═════ Given passage

SERVING

Those That

SERVED

VA Releases Updated List of Agent Orange Sites Outside of Vietnam

By USVCP Staff Writers
January 27, 2020   

                  

The U.S. Department of Veterans Affairs (VA) released in January 2020 an updated Department of Defense (DOD) list of locations outside of Vietnam where tactical herbicides were used, tested or stored by the United States military.

    

DOD conducted a thorough review of research, reports and government publications in response to a November 2018 Government Accountability Office report.

    

The updated list includes Agents Orange, Pink, Green, Purple, Blue and White and other chemicals and will be updated as verifiable information becomes available.

    

  

  

  

  

  

  

  

  

  

  

     

Veterans who were exposed to Agent Orange or other herbicides during service may be eligible for a variety of VA benefits, including an Agent Orange Registry health exam, health care and disability compensation for diseases associated with exposure. Their dependents and survivors also may be eligible for benefits.

   

Download Updated Agent Orange List

News & Updates

Comment

Ernest Cardona, 2/28/22

U.S. Navy "SeaBee" DaNang Republic of Vietnam 1969-79, I have several disabilities realated to Agent Orange, Agent White and Agent Unknown... Nobody want to help me, they keep pointing fingers.  All I want is to have someone with Agent Experience review my documentation.  I have been filing claims, and all I get is Deniels.

        

Ronald Murphy, 5/13/21

What about the veterans that were station at Okinawa and their MOS (job) was supply and they were shipping Agency Orange containers to Viet Nam.  Are they on the list?

          

Lawrence Burt, 1/12/21

I served at Clark Air Base during the Vietnam conflict with 5th TAC.  We serviced all the generators that were used in Nam. The generators came to us covered in Agent Orange, the upper up's called it defoilent and said to "air nozzle it off." I worked in the shop for almost a year to repair them, the rest of the time I spent in South Korea at various bases.

        

George Brocklebank, 2/2/20

There is never any mention about SHAD that I was involved in 1965 winter.

   

Darrell Rector, 2/2/20

I served with the Utah Army National Guard. I served at least 18 summer camps at Dugway Proving Ground Utah. I have been told that I have liver problems but have never been examined for Agent Orange exposer. Years that I served in the Army and Marine Corps. 1965 through 1994.. US Army guard summer camps beginning in 1972 through 1992.. I also traveled to Dugway many other time from training.

    

Laymond Flippin, 2/2/20

"No herbicide was sprayed in Thailand." This is the most non-nonsensical bs statement I've read in my adult life. I was there in Jan '67 and helped carve the future U-tapao AFB and bomb ordinance pads out of the jungle. I and a few others, watched and were doused with the chemicals by the AF prop cargo planes as we cleared the foliage to install a portable landing strip for the B-52 which arrived months later. This was also long before the AF Sentries and their dogs, experienced any Agent Orange herbicide. Yet, they are they only one's eligible.

      

  

  

  

  

  

  

  

  

          

Ralph Densmore, 2/2/20
New list for storage and testing is not a full list. It should reflect where AO was stored, tested , TRANSPORTED, and USED. That would be an all inclusive list. This is like spoon feeding when Veterans should be getting the full list. The government has all the info from day one, but here we are, still being fed a spoonful at a time.

      

Al Moore, 1/28/20

It's good to see the list expanding but interesting that Ft. Mac isn't on the list.

══════════
═════ Data under study

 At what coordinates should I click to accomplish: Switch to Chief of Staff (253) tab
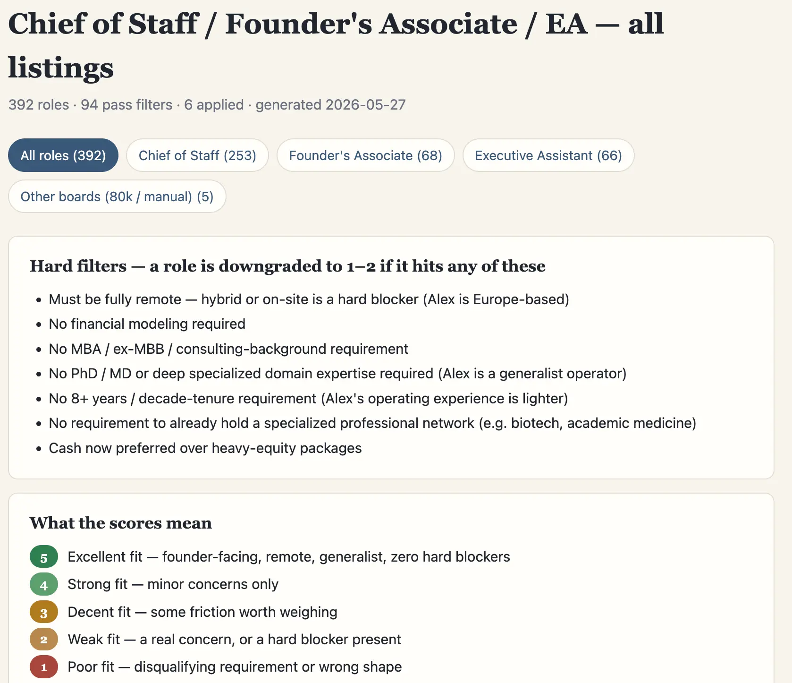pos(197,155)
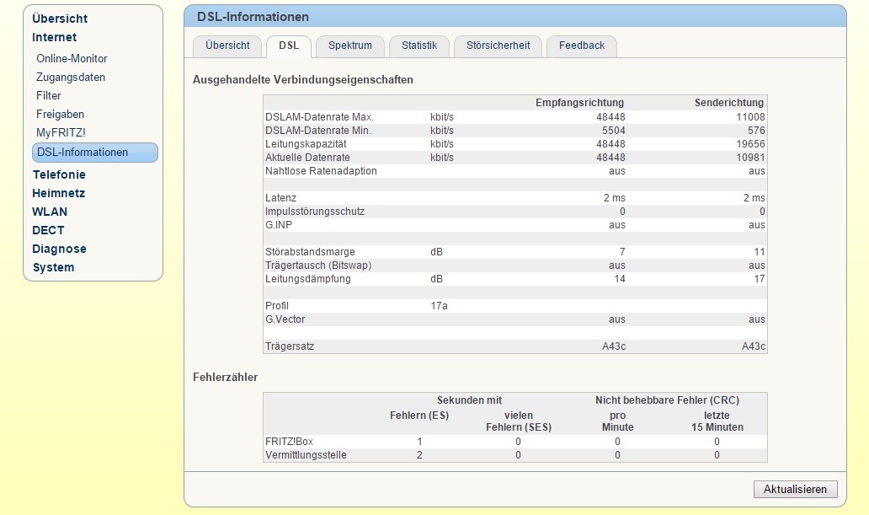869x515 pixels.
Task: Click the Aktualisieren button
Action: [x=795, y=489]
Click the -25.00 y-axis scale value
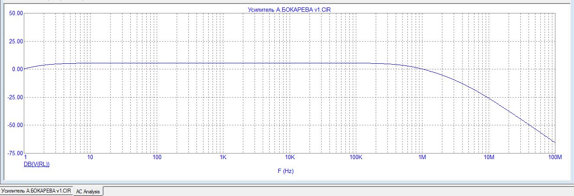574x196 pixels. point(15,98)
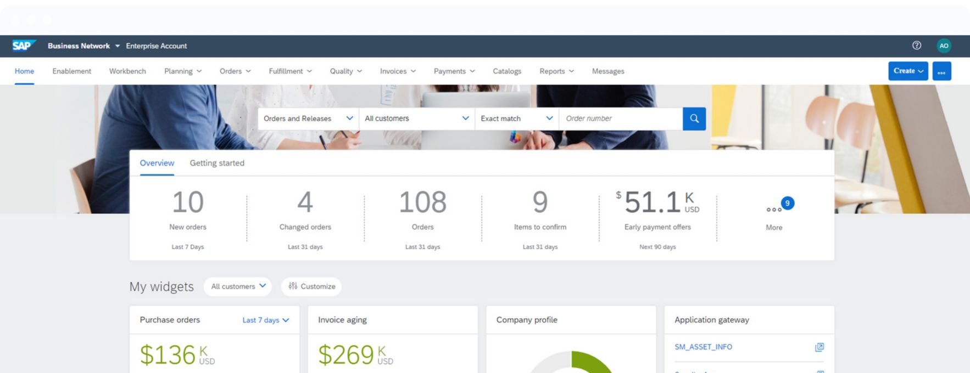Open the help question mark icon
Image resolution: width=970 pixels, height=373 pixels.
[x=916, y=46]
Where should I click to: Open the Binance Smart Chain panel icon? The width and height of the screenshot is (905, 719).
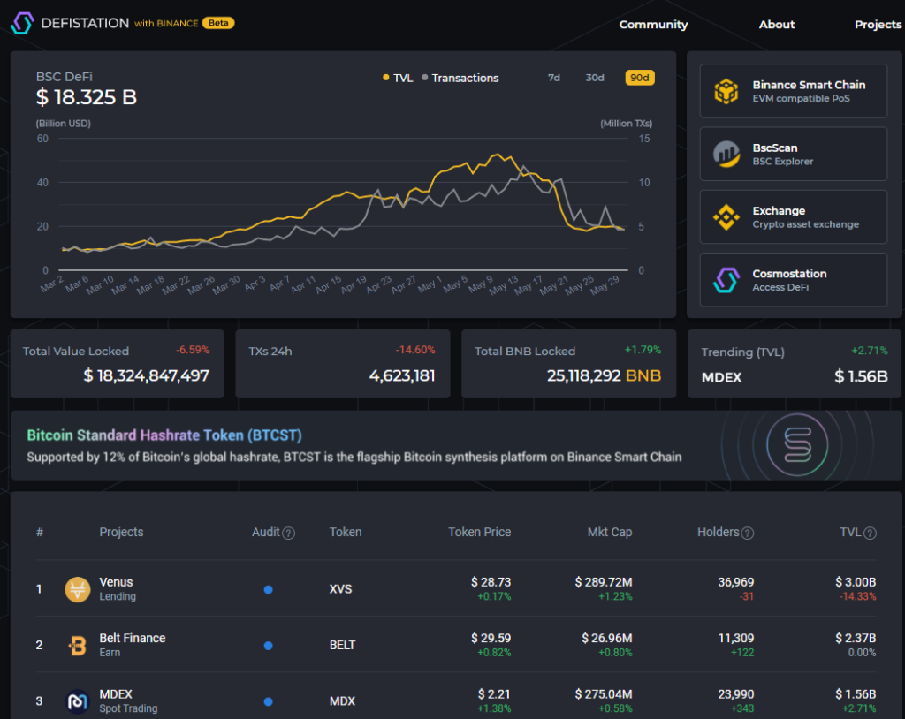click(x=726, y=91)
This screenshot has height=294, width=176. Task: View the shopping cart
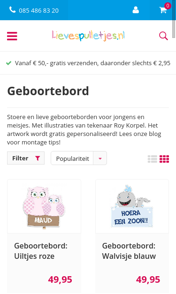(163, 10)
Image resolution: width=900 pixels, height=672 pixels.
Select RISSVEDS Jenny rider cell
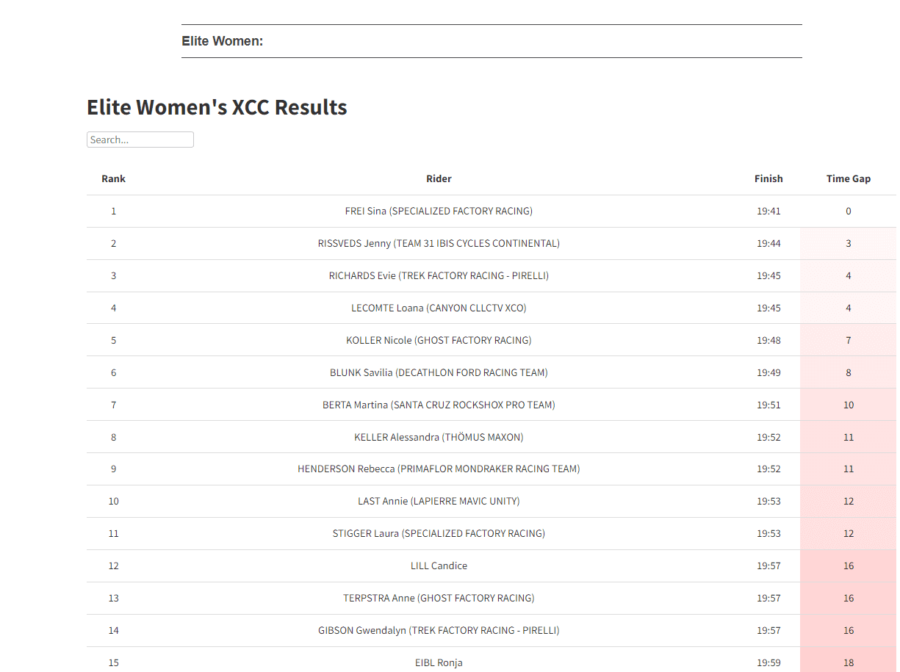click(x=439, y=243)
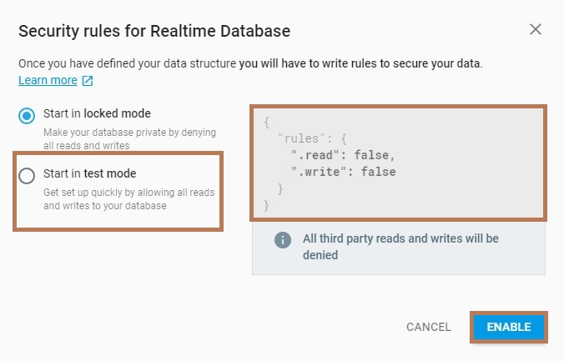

══════════

What needs to be done
From the page on the VA's updated Agent Orange list, pull out the words word for word, starting at "Laymond Flippin, 2/2/20" and ending after "only one's eligible.". Use only the text to answer, not the records.

Exercise result
Laymond Flippin, 2/2/20

"No herbicide was sprayed in Thailand." This is the most non-nonsensical bs statement I've read in my adult life. I was there in Jan '67 and helped carve the future U-tapao AFB and bomb ordinance pads out of the jungle. I and a few others, watched and were doused with the chemicals by the AF prop cargo planes as we cleared the foliage to install a portable landing strip for the B-52 which arrived months later. This was also long before the AF Sentries and their dogs, experienced any Agent Orange herbicide. Yet, they are they only one's eligible.